Lamentablemente al inicio del Segundo Informe de Gobierno de Moreno Valle no tuve éxito, pero confié en que al culminar el evento me iría mejor, ya ven lo que dicen “la esperanza muere al último”, pero volví a fracasar. Por más que me arrastré, me sacudí y corrí para saludar a Juan Carlos Lastiri, apenas y me dio un abracito —Yona, ¿Cómo estás?— me preparaba para responderle y se fue, me dejó con la palabra en la boca. Jajajajajajajaja.

Intenté hablar con Mario Alberto Mejía —director de Sexenio— pero lo único “inteligente” que se me ocurrió decirle fue: “No mames qué pedo con ese wey y su traje gris que brilla, ya me chingó la pupila” y Mario Alberto fingió que le costaba trabajo voltear a verlo para evitar platicar sobre mi estúpida intervención —¡Ah sí!, ya lo vi—.

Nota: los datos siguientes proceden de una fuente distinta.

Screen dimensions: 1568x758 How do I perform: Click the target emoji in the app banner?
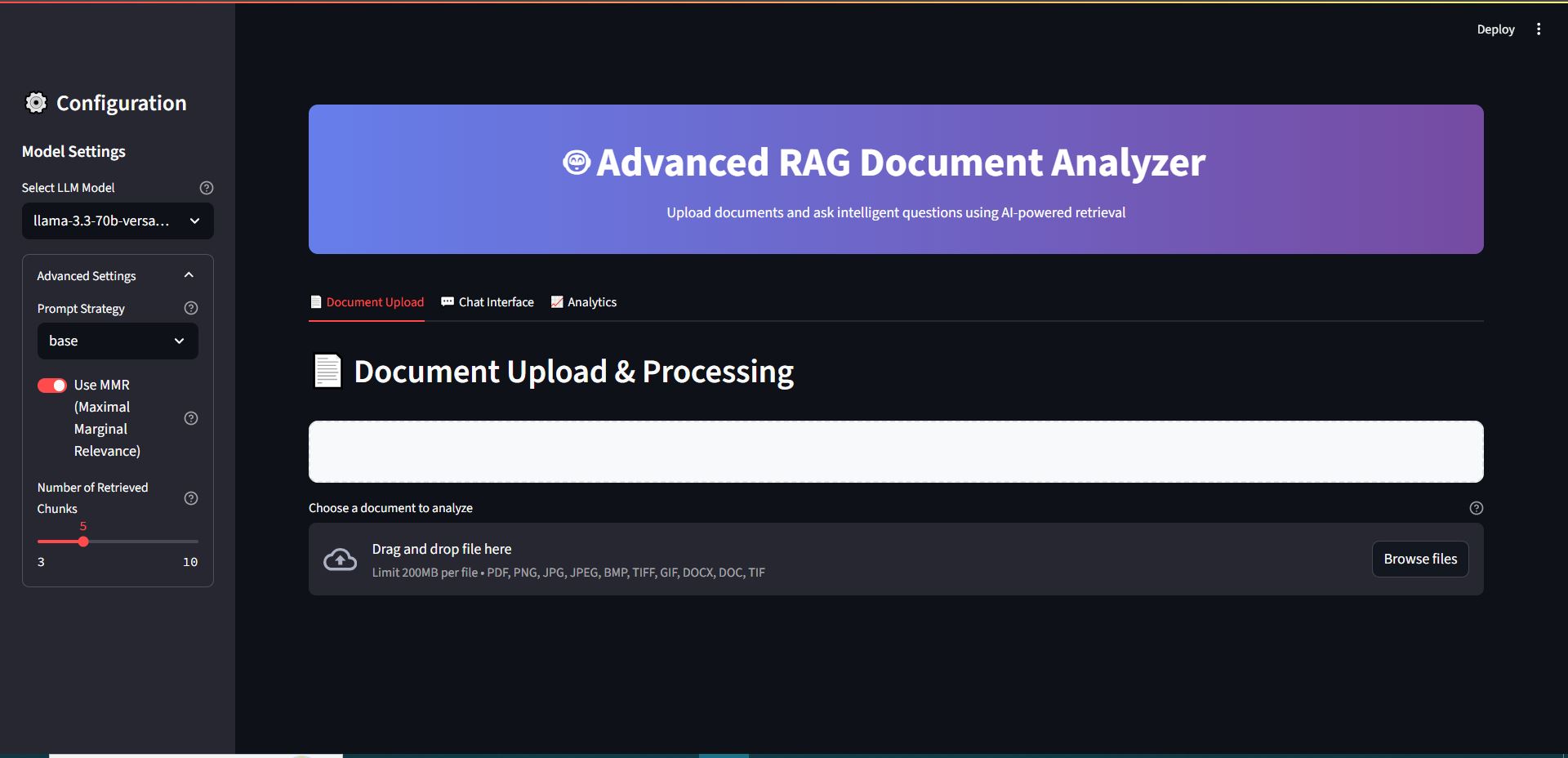click(x=576, y=162)
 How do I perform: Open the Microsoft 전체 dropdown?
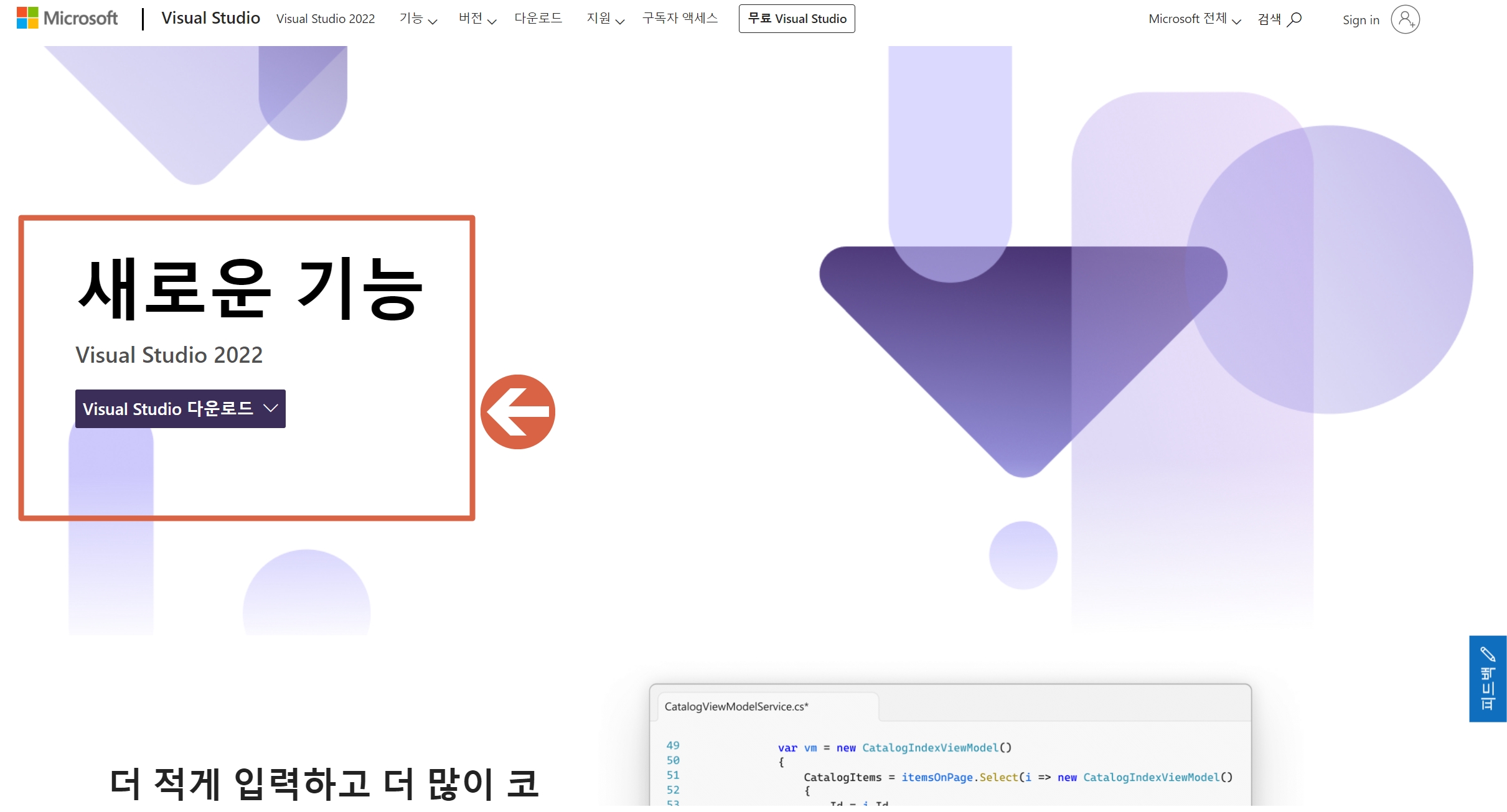pos(1194,19)
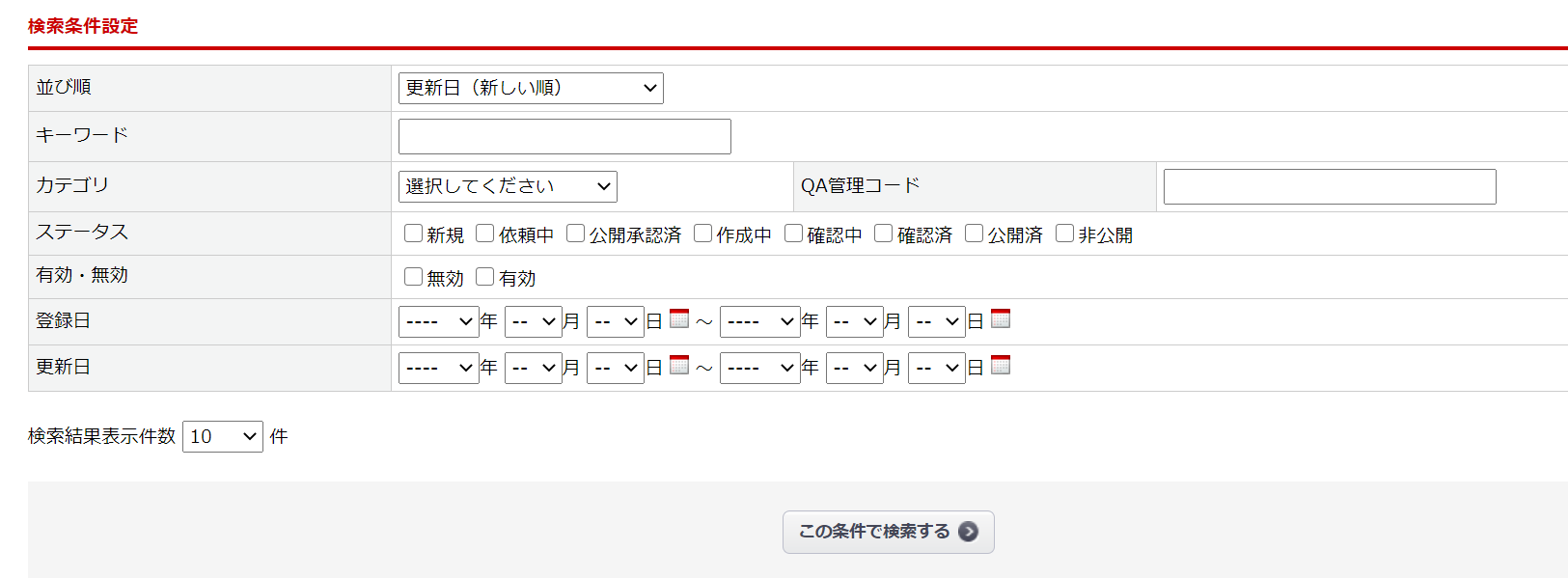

No tuve éxito, nadita de éxito. Me sentí tan mal, frustrado, triste, enojado, seguía pensando por qué mi popularidad había bajado y ya a punto de rendirme vi a lo lejos, a las afueras de Puebla TV, a mis amigos Arturo Cravioto y Diana López, estaban esperando un taxi y yo iba trepado en el Bombón de Selene Rayas, iba en el asiento del copiloto.

—Adióoooooosssss, amigos adióoooooosss, bye, cuídense— les grité mientras avanzaba el Bombón y a pesar de que pasé a 50 centímetros de ellos, que casi me salgo por la ventana y que mis manos rozan con las suyas, ninguno de los dos me peló y todos los que iban conmigo se burlaron salvajemente de mí y de mis pifias por querer saludar a todo el mundo.

Moraleja: Nunca pretendan llamar la atención en un informe del gobernador.